== ABOUT THIS TASK ==
The entries that follow include a run beginning at the line with "Screen dimensions: 1093x615" and ending at the line with "Click Stop in the material Preview toolbar"; restate that run word for word and leave the rest out.

== DATA SHOWN ==
---+---
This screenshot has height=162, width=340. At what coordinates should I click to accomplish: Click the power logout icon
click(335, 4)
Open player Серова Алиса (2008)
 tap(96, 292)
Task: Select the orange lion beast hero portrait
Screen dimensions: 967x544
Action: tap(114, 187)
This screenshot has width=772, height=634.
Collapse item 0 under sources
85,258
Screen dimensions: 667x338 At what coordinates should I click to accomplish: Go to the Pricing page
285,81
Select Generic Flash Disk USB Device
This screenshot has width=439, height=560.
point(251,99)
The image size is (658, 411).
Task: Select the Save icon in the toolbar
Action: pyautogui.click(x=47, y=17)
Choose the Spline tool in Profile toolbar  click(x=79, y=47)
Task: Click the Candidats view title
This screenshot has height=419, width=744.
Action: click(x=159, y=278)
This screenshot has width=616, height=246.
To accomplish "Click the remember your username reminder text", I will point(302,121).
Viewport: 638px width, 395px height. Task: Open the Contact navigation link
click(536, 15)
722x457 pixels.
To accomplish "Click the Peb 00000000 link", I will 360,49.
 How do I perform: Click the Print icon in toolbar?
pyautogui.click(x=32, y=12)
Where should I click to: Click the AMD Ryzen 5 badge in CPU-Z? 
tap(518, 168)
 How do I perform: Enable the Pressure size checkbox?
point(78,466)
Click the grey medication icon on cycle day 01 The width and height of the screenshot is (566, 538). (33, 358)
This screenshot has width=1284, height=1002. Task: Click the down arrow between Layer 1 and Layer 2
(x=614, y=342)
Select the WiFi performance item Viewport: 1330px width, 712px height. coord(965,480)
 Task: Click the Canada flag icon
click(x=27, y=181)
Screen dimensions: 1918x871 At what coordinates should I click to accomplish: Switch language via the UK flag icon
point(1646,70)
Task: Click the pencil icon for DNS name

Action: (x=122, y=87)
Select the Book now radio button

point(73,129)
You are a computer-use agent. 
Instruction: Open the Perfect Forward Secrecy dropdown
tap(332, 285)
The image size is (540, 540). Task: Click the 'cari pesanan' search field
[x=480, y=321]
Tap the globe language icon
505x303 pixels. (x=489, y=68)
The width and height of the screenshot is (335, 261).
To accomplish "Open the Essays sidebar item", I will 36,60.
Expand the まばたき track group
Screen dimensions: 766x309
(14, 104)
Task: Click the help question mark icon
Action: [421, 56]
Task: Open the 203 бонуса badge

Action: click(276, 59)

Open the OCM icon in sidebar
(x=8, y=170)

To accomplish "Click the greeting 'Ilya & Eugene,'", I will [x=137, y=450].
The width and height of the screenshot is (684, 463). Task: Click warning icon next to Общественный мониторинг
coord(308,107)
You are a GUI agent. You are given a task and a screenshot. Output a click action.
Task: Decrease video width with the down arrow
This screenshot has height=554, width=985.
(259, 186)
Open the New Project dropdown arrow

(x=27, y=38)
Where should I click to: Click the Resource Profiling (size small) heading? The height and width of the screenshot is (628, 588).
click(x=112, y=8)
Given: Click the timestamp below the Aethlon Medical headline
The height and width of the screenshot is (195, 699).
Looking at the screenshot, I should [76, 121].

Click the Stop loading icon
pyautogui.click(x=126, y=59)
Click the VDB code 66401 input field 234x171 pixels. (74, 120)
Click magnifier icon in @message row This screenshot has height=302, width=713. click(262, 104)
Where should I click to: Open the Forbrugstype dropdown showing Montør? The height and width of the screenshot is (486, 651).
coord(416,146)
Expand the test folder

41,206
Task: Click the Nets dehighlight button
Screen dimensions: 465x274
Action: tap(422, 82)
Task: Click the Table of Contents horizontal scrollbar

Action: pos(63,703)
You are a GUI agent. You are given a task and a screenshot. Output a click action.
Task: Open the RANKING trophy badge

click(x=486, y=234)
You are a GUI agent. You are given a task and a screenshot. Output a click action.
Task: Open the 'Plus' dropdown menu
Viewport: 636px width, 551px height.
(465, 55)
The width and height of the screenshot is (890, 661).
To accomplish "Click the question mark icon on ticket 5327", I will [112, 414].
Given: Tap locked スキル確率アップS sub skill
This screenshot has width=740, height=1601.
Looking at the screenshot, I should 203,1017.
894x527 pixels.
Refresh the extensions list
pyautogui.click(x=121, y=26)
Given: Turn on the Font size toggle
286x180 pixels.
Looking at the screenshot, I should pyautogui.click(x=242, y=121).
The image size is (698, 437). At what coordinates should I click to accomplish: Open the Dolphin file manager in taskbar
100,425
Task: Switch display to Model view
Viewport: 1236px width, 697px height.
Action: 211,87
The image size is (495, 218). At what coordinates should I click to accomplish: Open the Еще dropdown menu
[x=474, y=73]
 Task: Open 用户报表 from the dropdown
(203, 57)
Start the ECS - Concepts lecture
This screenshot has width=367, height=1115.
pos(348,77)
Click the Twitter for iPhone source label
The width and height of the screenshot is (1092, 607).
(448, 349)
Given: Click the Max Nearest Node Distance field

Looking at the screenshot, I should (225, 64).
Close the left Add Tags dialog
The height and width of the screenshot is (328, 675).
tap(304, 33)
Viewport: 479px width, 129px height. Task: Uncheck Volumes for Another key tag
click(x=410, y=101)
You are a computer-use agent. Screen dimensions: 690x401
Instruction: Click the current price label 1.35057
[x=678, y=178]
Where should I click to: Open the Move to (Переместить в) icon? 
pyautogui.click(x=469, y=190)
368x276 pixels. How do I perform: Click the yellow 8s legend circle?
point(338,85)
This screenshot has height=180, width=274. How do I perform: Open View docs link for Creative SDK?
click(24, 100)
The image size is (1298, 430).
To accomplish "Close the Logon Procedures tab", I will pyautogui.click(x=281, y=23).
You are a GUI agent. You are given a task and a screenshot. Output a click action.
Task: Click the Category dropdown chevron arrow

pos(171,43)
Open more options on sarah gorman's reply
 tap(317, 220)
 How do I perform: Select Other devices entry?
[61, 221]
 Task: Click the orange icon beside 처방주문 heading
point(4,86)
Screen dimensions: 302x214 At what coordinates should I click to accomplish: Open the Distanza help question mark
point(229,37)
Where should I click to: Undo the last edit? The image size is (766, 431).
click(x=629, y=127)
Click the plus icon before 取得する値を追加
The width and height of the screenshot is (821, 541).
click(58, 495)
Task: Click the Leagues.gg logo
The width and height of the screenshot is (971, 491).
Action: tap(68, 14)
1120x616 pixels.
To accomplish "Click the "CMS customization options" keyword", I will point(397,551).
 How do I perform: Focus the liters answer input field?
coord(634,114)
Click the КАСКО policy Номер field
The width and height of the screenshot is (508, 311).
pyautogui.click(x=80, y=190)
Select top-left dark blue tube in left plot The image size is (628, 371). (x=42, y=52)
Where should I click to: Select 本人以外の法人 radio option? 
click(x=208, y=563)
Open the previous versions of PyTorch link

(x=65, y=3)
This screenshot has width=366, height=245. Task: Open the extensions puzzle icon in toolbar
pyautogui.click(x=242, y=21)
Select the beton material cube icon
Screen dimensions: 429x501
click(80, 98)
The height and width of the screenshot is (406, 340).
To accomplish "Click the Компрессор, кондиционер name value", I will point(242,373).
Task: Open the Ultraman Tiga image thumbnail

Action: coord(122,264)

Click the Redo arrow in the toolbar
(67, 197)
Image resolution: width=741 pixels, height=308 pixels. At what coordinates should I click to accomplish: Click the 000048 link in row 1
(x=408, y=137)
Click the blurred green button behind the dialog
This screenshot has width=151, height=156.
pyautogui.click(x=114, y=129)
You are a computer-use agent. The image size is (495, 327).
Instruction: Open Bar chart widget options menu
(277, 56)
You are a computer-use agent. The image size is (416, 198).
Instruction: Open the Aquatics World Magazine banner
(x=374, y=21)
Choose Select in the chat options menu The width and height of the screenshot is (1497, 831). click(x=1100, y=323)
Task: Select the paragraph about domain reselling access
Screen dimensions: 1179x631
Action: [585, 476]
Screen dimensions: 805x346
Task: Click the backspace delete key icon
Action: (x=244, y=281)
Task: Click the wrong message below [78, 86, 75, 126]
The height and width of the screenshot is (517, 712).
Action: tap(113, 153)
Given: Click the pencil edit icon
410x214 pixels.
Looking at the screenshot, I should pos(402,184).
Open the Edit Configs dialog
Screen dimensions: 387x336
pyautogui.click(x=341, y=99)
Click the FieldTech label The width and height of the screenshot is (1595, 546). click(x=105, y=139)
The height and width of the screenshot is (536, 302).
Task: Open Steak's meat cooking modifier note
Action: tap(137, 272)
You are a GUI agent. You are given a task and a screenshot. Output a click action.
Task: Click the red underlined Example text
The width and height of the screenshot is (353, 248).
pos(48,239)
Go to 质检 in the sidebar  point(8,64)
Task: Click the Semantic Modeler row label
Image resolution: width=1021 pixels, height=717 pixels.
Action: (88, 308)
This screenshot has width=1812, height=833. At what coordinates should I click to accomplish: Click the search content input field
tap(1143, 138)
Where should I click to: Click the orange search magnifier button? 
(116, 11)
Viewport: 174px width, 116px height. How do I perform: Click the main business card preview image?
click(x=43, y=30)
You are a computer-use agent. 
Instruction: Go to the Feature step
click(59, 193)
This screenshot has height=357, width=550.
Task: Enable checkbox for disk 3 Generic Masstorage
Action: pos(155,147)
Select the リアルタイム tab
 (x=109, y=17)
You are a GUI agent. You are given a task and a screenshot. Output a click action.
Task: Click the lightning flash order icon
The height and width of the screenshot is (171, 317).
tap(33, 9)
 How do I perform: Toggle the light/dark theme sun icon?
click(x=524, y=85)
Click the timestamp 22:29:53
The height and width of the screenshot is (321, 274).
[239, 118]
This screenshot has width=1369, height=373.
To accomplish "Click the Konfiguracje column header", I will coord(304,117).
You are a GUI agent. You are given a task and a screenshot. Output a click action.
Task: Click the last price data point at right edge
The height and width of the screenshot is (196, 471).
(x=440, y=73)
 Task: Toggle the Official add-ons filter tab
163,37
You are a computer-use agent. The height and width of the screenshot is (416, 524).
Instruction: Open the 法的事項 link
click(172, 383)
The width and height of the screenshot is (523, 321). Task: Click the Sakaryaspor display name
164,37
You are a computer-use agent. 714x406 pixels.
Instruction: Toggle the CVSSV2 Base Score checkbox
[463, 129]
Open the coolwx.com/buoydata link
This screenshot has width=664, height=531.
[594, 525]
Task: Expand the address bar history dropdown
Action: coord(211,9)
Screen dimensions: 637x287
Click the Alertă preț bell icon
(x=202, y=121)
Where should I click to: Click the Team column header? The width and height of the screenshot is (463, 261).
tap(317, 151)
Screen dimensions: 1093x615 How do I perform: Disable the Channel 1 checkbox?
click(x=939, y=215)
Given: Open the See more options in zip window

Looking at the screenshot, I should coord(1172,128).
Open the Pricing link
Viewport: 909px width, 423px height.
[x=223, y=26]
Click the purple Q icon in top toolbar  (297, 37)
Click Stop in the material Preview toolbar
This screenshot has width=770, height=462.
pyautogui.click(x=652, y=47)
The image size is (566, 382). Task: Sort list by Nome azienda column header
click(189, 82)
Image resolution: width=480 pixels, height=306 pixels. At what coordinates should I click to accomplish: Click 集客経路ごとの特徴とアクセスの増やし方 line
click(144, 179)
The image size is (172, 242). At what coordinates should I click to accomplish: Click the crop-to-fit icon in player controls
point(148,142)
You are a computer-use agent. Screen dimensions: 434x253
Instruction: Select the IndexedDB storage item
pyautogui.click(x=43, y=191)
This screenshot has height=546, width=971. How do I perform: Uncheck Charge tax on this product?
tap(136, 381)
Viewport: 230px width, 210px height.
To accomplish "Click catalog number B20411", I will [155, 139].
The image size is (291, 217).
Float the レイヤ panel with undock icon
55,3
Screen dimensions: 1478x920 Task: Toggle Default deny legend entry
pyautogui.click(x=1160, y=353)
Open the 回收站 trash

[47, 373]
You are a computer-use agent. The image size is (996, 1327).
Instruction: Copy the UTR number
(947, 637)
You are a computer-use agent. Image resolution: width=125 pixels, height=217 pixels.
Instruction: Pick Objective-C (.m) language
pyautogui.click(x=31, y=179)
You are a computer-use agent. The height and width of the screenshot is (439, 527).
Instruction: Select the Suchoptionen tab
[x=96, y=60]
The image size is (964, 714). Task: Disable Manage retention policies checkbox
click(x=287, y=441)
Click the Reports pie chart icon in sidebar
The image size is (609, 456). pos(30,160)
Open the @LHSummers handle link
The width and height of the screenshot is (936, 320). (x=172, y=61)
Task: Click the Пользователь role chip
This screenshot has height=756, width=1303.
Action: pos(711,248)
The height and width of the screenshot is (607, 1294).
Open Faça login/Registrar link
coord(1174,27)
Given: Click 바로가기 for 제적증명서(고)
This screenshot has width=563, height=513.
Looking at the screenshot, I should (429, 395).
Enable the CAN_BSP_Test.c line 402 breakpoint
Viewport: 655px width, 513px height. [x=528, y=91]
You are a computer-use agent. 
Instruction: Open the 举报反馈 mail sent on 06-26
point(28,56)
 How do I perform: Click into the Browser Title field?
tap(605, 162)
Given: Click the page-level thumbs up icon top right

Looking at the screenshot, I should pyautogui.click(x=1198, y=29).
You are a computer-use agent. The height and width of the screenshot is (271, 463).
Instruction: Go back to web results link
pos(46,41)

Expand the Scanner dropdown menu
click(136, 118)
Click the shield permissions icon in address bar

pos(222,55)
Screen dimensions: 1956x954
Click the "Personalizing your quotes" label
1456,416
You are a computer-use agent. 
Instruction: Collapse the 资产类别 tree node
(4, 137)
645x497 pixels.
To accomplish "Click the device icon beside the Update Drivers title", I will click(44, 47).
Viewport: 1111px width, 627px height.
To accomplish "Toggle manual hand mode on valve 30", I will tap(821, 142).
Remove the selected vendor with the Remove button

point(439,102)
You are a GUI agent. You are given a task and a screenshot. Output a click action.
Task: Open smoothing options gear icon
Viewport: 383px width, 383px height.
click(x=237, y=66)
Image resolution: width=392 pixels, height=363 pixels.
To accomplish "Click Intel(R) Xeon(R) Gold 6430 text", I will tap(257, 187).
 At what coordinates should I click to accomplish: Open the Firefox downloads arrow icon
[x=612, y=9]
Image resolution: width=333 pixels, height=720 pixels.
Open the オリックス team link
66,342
---+---
== THE COMPLETED TASK ==
Screen dimensions: 1093x615 How do I perform: Disable the Channel 1 checkbox?
click(x=939, y=215)
Given: Open the See more options in zip window

Looking at the screenshot, I should coord(1172,128).
Open the Pricing link
Viewport: 909px width, 423px height.
[x=223, y=26]
Click the purple Q icon in top toolbar  (297, 37)
Click Stop in the material Preview toolbar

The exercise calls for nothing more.